<イースタンリーグ:日本ハム3-2ロッテ>◇23日◇鎌ケ谷

ファームで先発転向を目指し実戦登板している日本ハムの大卒2年目・北山亘基投手(24=京産大)に注目した。チームとしては1軍の先発強化となるが、この試合では北山の能力開発への課題を分析する。

   ◇   ◇   ◇

5イニングを投げ、64球で2安打5奪三振2四球、1失点という内容だった。初回高部に先頭打者本塁打を許し、3回には連続四球という場面もあったが、5イニング全体を見た印象としては、先発としての適性はあると感じた。

球種が豊富で、この日のピッチングを見る限りはカウント球も決め球も複数あり安定していた。右打者、左打者によって、攻略するピッチングの基盤を持っているように感じる。

右バッターには、追い込んでからカーブ、スライダー、フォークを勝負球に、左バッターには、同様にチェンジアップとフォークでと、ベースになるピッチングができつつある。

そして、私がもっとも効果的だと感じたのは大きなカーブだった。このカーブを意図的にストライクゾーンに投げることができるため、大切な緩急がうまれる。この日のMAXは149キロ。今や球界には150キロ後半を連発するピッチャーがゴロゴロいる中、149キロは際立つ存在ではない。

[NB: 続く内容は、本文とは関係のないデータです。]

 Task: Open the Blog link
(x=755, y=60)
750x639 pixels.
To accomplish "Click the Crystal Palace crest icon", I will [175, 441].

それでも、ブレーキ鋭いカーブを操ることで、その対極にある真っすぐは、打者の体感速度が実際よりも速くなる。カーブとまっすぐ。緩急をつくる上では最強の組み合わせを、北山はものにしようとしている。カーブがあるから真っすぐは生きるし、カーブがあるからチェンジアップやフォークにより、さらにピッチングに幅が出る。

この試合で見た、カーブ、チェンジアップ、フォーク、スライダー、そして常時147~8キロの真っすぐがあれば、球種としては十分だ。これまで抑えだった時の北山は強いボールを投げようと意識するあまり力みが感じられた。

しかし、この試合での真っすぐにはそこまでの力みは見えず、それでいて147~8キロでしっかりストライクを奪っていた。力みが伝わらずにこのスピードは、先発としての可能性があると、感じさせてくれた。

言うことなし、と言って1軍昇格へ送り出してあげたいところだが、ここはきっちり課題も加筆しておく。

私が見ていたスタンドの位置からは、キャッチャーの構えがはっきり見えない時があった。そこで、断言できないところが、ファンの皆さんには申し訳ないが、右打者の内角に2球、効果的なボールを投げていた。1球は打って詰まった捕飛。もう1球は遊ゴロ併殺打になった。

ただし、全景から受けた印象からすると、どちらも逆球だった可能性があった。同じ右打者の内角球でも、逆球でたまたま厳しく内角を突いたボールと、意図的に狙った内角球では、意味合いはまるで違う。

私はことあるごとに捕手としての経験から、右投手は右打者の内角、左投手は左打者の内角を、難易度の高いボールであり、非常に重要だと解説してきた。

それは、厳しくいきすぎると死球になる恐れがあり、それだけピッチャーにはプレッシャーがかかる。最高レベルの精度が求められる。ゆえに、ここへの制球が身に付いているピッチャーは限られる。

逆に言えば、そこを克服して自分のものにしているピッチャーは、1軍で成績を残せると言い換えることができる。それだけ、大切な技術だ。そこを踏まえて指摘するなら、この日の北山の右打者への内角球は意図的なものか疑問符がつく。非常に気がかりだ。

1軍の重要局面で、右打者の内角を狙って突けるか。意地悪い言い方になるが、ファームでの偶然の内角球を、突き詰めて自分のものにしなかったがゆえに、勝負どころで「投げられるだろう」の曖昧さが致命傷になることだってある。私は、そこまでこだわりたいほど、大切なボールだと認識している。

前回は3イニングを投げ、この試合では5イニング、次回もある程度は投げるだろう。ここで結果を出せば、1軍の先発としてチャンスが巡ってくる。さらに結果を出せば、チームにとっても大きな戦力になる。

ここから先は1軍のチーム事情、成績も絡み、一足飛びに先発というチャンスが回ってくる可能性はある。その時、待ったなしの場面で、「投げられるだろう」の曖昧さで見切り発車することのないよう、チェックを怠らないでほしい。小さいことかもしれないが、それがマスクをかぶってきたものとして、後輩に伝えられるメッセージになる。